Spécificités stylistiques
Ce poème de Lin Bu se distingue par un langage concis et raffiné, une atmosphère calme et sereine, et une habileté à fusionner, à travers des descriptions minutieuses et des personnifications, le caractère solitaire du prunier avec les aspirations nobles du poète. Des expressions comme « l’ombre clairsemée s’incline en oblique » et « un parfum secret flotte » saisissent avec justesse la grâce unique du prunier tout en créant une ambiance de quiétude et de raffinement, illustrant l’esprit détaché du poète, indifférent à la gloire et aux richesses matérielles.
Éclairages
Ce poème ne célèbre pas seulement la beauté singulière du prunier, mais aussi la quête d’une intégrité morale et d’une vie simple. Il nous enseigne que la vraie beauté ne dépend pas des louanges bruyantes, mais réside dans une élégance solitaire et une force intérieure ; que la richesse de l’esprit ne nécessite pas l’agitation du monde, mais naît de la satisfaction et de la sérénité intimes. À travers ce court poème sur le prunier, Lin Bu esquisse l’idéal érémitique des lettrés chinois anciens et leur charisme personnel, offrant aux générations futures un symbole culturel intemporel et un refuge pour l’âme.
Traducteur de poésie
Xu Yuanchong(许渊冲)
À propos du poète
Lin Bu (林逋, 967 - 1028), originaire de Hangzhou dans le Zhejiang, fut un poète ermite des Song du Nord.

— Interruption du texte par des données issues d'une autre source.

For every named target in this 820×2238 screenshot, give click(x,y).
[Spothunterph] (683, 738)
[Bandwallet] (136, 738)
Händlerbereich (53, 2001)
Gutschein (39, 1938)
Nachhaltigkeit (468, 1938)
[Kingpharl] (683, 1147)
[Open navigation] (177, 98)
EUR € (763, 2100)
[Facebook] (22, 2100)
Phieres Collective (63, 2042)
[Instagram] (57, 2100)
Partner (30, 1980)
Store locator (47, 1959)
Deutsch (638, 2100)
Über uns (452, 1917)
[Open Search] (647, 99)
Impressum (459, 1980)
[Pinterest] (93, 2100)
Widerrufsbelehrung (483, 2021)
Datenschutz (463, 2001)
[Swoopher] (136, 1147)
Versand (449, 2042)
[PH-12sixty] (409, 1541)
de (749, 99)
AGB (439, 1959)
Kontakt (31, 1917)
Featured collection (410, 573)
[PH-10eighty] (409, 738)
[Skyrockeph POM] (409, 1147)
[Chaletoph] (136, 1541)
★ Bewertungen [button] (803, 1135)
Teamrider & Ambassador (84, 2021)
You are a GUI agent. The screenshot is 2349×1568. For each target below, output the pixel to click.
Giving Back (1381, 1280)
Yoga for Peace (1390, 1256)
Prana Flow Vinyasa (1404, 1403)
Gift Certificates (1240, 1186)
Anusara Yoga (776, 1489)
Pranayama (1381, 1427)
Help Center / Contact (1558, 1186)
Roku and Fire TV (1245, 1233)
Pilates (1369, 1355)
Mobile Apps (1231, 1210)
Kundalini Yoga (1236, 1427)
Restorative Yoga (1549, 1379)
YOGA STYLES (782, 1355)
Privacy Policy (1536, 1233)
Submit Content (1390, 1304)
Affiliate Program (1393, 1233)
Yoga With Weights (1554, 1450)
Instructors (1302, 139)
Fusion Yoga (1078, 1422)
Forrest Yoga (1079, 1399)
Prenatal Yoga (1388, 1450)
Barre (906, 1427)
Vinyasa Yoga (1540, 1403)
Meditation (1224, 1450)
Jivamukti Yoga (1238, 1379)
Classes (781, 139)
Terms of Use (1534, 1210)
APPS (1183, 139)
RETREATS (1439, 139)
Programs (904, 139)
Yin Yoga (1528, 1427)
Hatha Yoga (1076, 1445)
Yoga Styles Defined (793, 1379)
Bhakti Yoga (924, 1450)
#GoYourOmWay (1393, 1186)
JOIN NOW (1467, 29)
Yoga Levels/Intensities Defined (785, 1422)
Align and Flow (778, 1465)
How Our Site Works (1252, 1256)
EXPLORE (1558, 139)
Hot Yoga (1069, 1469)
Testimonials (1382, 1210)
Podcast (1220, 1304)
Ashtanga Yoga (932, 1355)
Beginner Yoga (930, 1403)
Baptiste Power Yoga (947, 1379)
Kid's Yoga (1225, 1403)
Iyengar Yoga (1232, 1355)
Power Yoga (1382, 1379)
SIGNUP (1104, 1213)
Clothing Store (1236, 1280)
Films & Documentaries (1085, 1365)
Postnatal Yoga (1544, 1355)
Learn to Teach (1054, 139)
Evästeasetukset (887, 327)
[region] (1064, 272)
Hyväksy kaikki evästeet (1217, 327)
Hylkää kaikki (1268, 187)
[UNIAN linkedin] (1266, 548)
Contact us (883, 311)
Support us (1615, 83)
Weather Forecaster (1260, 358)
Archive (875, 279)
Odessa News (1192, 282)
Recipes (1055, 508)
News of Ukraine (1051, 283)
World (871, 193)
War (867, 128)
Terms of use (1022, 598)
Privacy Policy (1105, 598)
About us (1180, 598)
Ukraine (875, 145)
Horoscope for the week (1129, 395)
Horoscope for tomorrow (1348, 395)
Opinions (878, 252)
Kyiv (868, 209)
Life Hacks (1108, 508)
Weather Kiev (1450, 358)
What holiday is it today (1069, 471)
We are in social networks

Orphelin jeune mais studieux, il vécut recluse sur la colline Solitaire du lac de l’Ouest, sans entrer en ville pendant vingt ans, cultivant des pruniers et élevant des grues. Ses poèmes, d’une clarté profonde et d’une élévation spirituelle, ainsi que son mode de vie, ont façonné l’idéal du lettré des Song, influençant durablement la culture érémitique chinoise.